In recent times, policymaking has had a bad reputation. It’s often the last place we think of for collaboration and finding common ground. But it doesn’t have to be that way. Examples of successful policymaking in the past can serve as lessons for how we advance solutions and find common ground in the future.
Of course, polarization has been increasing, both among our citizens and in the halls of Congress. Studies show that public views of issues polarize when they are told a policy is supported or opposed by the other party. We are easily convinced of a particular policy’s merits — or lack thereof — not by the substance but merely by knowing whether the party on the other side of the aisle is in support or opposition.

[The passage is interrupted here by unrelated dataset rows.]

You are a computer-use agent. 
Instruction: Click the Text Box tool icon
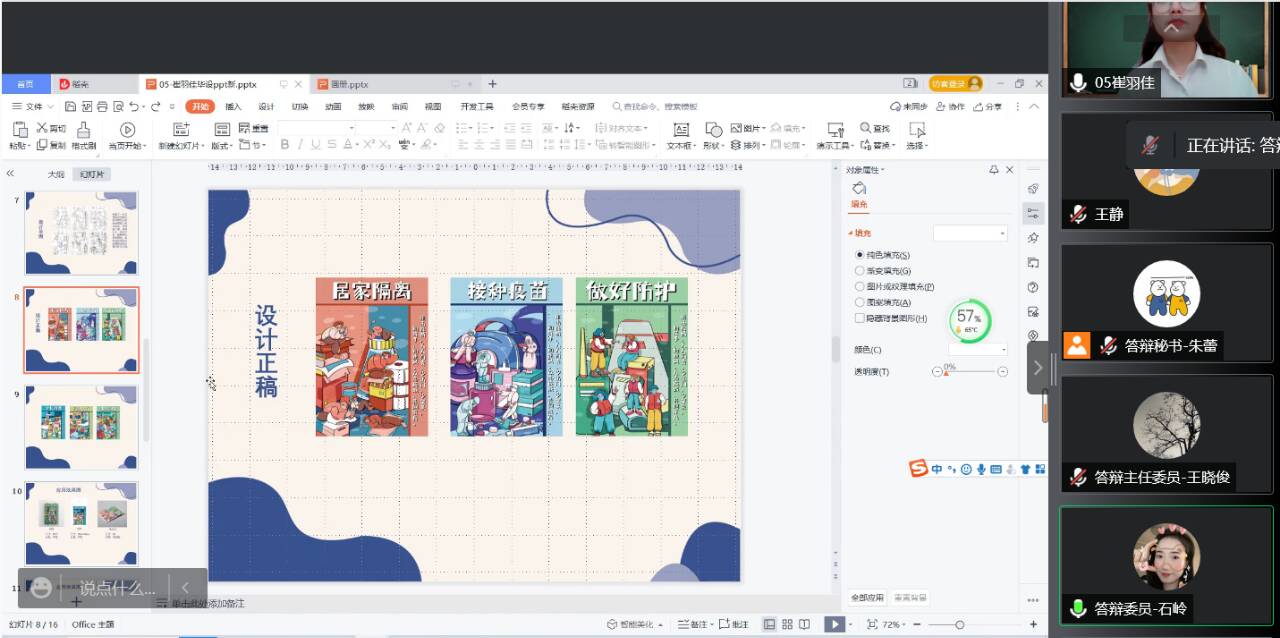click(x=681, y=129)

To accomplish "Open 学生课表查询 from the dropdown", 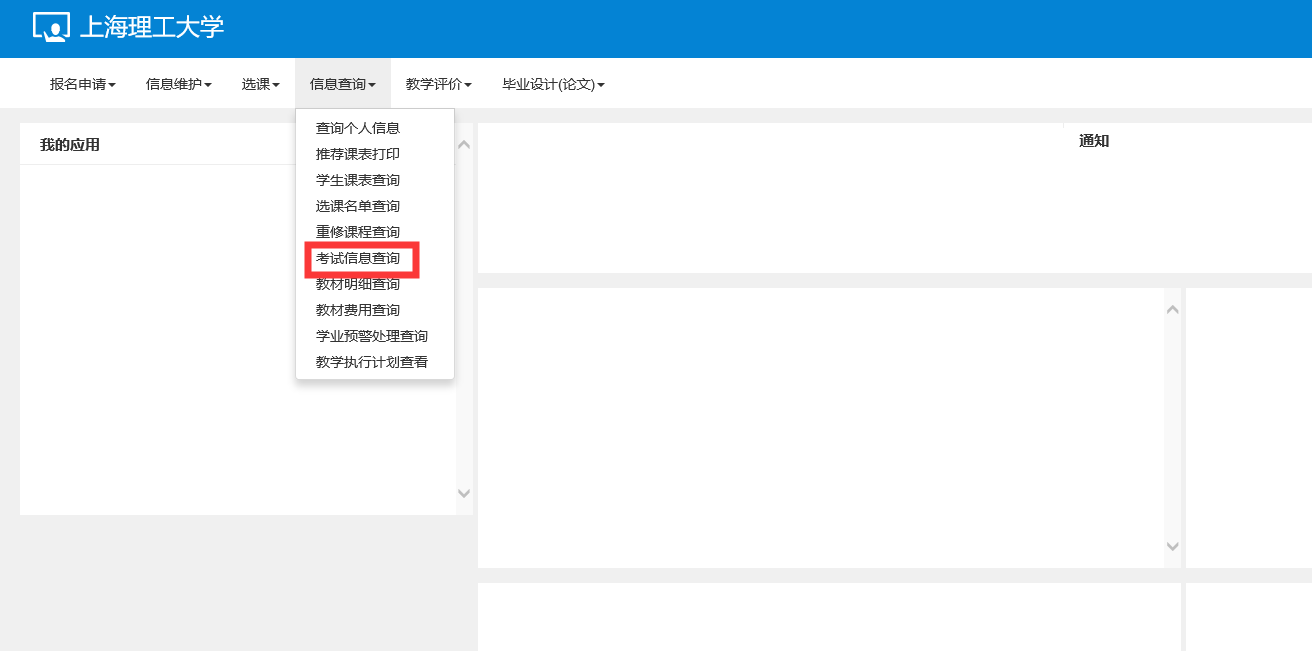I will pos(357,180).
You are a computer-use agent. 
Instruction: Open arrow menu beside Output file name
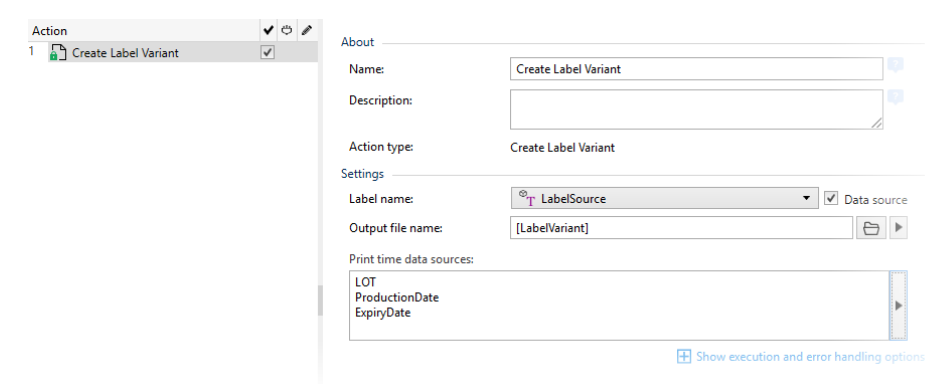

But, again, it doesn’t have to be this way. Americans generally have viewed finding common ground as a priority and want to see progress.
So, what are the ingredients to policymaking that garner widespread support?
Several examples over the last 20 years can illustrate the actions that lead to success — from the overwhelming bipartisan support of the No Child Left Behind Act in 2002 to the backing that a program like the President’s Emergency Plan for AIDS Relief (PEPFAR) has seen over four presidencies.
The first ingredient for success is agenda-setting. Public attention needs to be raised on an issue so that the topic is seen as a priority. This often happens proactively by a policymaker in a leadership position. President George W. Bush made education reform the significant domestic priority of his run for the White House in 2000.
Other times it’s the result of a tragedy or crisis. Bush proposed PEPFAR at a time when the rate of AIDS infection, particularly in Africa, was leading to debilitating suffering and death. Recent gun legislation that made it to President Biden’s desk is an example where the tragic shootings in Uvalde, Texas, and Buffalo, N.Y., spurred Congress to act after a long period of inaction.
The second necessity is a strong communications message and a coalition of support. Those two elements help an issue gain momentum. It’s particularly important to set an inclusive, optimistic tone if you want to gain support from both political parties.
In the case of the No Child Left Behind Act, the name of the law was also the policy; people understood the goal by virtue of the name.
The third ingredient is a clear and widely known set of principles to guide the policy. From the start, there needs to be an outline of the major policy changes that are desired as well as a set of principles to guide the details. This is particularly important as you draft legislation and negotiate between the two parties.
For NCLB, these principles included annual state assessments of student achievement, the reporting of those test results by such categories as race and gender, and the goal that all students would be on grade level in reading and math within 12 years. There would be consequences for schools not meeting their targets.
Both parties were generally on board with those goals, although differences in approach had to be worked out. Democrats pushed for a significant increase in funds; that was made clear early in the process, and Republicans knew they would have to commit to increased spending.
While education and global health saw success, immigration has had a different fate. Congress has attempted to reform our broken immigration system several times over the last 20 years. Passage was close several times, but it never gained enough support to make it to the president’s desk. Why did it suffer a different fate?
I’d argue there are several reasons we haven’t seen progress. The coalition supporting immigration reform will need to get stronger and louder. The issue gets too politicized and is consistently used as a wedge issue in elections; it will require a president to expend significant capital.
The immigration principles of the two parties also are currently too far apart to get enough support and momentum. The most realistic next step is for a smaller bill tackling just some components of immigration reform to gain momentum.
Policymaking is a balancing act and requires tenacity. It takes vision, strategy, coordination, and the ability to give and take. That’s especially true when working across party lines to find common ground. Let’s hope that it’s not a dying art.